Porting it over was not a whole lot of fun, and I encountered many bugs and lessons about how much harder it is than you might think, to port existing code into your own project. It’s easy to underestimate just how much of it you’ll need, and lots of things suddenly stop working.

To get this far I’ve had to cover all of Chapter 5 and 6 in the recommended textbook. I also had to go back and cover Chapters 1 to 3. There is no way I’m going to attempt to describe all the elements of that here. Some of the math I still don’t understand, despite having a lengthy formal education. Much of it is not required to be understood precisely however, as DirectX contains built-in functions that do it for you, but you still need a reasonable grasp of what is happening. If you’re alright with vector and matrix math it shouldn’t be too bad (I was ok with those parts) but some of the concepts go quite a bit beyond that.

Chapter 5 deals mostly with the maths stuff and the rendering pipeline, building on knowledge from Chapters 1 to 3. You may recall from the previous chapter I stated we do not need to worry about the rendering pipeline. Well I kind of lied. We need to know quite a bit about it actually, but I didn’t want to start mentioning that sort of stuff in a chapter that was primarily focussed on just getting DirectX started. Anyone reading this blog rather tentatively would have probably bounced off straight away if I’d started discussing that stuff there.

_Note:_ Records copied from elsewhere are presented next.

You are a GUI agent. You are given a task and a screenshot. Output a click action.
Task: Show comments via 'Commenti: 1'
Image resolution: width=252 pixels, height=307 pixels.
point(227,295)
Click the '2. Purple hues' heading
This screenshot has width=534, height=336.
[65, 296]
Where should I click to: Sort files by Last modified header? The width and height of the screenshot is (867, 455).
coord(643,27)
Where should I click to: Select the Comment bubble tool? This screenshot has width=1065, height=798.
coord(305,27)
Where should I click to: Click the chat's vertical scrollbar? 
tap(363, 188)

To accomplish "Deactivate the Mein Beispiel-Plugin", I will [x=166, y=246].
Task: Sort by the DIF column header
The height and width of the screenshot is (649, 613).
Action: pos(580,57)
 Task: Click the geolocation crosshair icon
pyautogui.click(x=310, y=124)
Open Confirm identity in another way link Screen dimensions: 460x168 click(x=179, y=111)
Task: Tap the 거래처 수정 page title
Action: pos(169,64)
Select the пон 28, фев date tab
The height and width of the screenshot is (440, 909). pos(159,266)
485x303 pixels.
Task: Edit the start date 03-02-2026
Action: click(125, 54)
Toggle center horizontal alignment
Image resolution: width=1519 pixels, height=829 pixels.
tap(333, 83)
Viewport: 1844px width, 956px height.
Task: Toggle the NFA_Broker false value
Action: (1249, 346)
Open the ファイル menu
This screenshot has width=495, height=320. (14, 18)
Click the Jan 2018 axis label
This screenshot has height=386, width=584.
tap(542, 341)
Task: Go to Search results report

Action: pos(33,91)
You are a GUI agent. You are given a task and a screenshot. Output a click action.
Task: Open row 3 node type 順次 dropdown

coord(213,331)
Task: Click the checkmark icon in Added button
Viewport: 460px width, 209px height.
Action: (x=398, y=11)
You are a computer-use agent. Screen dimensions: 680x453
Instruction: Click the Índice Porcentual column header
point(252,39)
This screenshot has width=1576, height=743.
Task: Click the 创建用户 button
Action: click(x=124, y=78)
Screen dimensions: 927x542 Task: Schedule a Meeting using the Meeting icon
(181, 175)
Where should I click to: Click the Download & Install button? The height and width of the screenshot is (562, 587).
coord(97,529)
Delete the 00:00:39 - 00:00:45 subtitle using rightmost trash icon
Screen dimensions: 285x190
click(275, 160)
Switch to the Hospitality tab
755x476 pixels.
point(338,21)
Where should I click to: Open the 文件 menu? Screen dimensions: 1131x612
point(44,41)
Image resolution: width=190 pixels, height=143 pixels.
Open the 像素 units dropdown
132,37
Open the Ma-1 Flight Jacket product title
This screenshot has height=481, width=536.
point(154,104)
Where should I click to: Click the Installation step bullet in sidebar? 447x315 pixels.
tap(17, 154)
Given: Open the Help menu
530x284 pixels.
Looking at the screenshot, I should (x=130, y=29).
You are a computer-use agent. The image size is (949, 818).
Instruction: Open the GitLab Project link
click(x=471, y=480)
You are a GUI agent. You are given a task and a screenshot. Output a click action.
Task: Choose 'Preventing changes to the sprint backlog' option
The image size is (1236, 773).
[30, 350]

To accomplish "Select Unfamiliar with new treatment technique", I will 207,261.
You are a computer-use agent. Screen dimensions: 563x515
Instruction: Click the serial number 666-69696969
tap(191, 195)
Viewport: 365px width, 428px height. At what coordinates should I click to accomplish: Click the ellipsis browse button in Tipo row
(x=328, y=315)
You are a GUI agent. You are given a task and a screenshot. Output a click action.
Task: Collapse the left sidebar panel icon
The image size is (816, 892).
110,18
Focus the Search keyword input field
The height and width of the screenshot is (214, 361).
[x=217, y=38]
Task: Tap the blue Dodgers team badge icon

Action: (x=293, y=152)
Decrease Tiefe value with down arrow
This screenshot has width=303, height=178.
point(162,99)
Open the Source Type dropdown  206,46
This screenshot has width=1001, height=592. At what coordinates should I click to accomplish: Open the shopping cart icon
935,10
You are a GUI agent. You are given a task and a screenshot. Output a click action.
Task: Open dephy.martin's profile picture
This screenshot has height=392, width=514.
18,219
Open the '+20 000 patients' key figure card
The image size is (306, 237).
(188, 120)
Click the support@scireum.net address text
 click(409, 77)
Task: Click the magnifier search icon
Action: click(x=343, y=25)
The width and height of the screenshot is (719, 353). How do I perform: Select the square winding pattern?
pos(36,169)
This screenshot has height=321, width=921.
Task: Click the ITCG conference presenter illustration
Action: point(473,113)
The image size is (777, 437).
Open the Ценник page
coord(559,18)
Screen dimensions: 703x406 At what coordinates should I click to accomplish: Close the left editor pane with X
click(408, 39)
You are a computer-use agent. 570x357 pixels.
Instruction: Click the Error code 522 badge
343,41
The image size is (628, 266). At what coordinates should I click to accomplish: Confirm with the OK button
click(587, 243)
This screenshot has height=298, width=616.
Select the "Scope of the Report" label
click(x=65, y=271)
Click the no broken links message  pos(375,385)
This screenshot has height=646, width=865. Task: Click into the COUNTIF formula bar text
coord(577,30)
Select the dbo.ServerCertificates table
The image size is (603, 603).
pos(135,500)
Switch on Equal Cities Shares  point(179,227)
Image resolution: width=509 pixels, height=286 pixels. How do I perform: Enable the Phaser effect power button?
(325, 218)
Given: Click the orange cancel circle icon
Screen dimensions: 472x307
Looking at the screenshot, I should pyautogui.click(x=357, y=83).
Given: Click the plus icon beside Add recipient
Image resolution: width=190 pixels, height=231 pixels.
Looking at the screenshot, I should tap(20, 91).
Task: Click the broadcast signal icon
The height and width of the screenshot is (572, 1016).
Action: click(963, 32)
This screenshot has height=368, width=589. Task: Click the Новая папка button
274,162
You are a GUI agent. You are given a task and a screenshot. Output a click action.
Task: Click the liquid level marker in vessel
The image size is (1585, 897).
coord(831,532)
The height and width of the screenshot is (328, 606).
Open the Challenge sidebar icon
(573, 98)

Chapter 6 deals more with the protocol specific stuff needed to initialise everything you need, and how to prepare shader input and compile shaders.

I won’t be discussing anything too specific about either of those chapters here. I’ll leave that up to the textbook author.

What this blog chapter will contain is a few pointers about things I felt are worth highlighting from those textbook chapters, the means by which I’ve implemented the code in our own project, and some of the bugs I encountered along the way. I’ve also done some exploratory work getting models out of Blender, and how to cope with Blender’s different co-ordinate system to DirectX. That might be jumping the gun though. I may leave that to later chapters.

Chapter 5 in the textbook shows how to convert from one co-ordinate system to another co-ordinate system, and I wrote a program in Code::Blocks to test it out. It worked well, and I was pleased I was able to implement one of the concepts in the the textbook in my own little side project. We’ll need this if we ever start exporting models out of Blender.

For now though we’ll begin by discussing some of the concepts explained in the textbook that we need to grasp to understand how rendering 3D geometry is possible.

MATHS, CAMERAS, AND VIEW FRUSTUMS

Assuming you’re up to speed on vectors and matrices (or have read the textbook Chapters 1 to 3 thoroughly) you’ll know that vectors can describe a displacement or a point, and that matrices can be used to transform vectors.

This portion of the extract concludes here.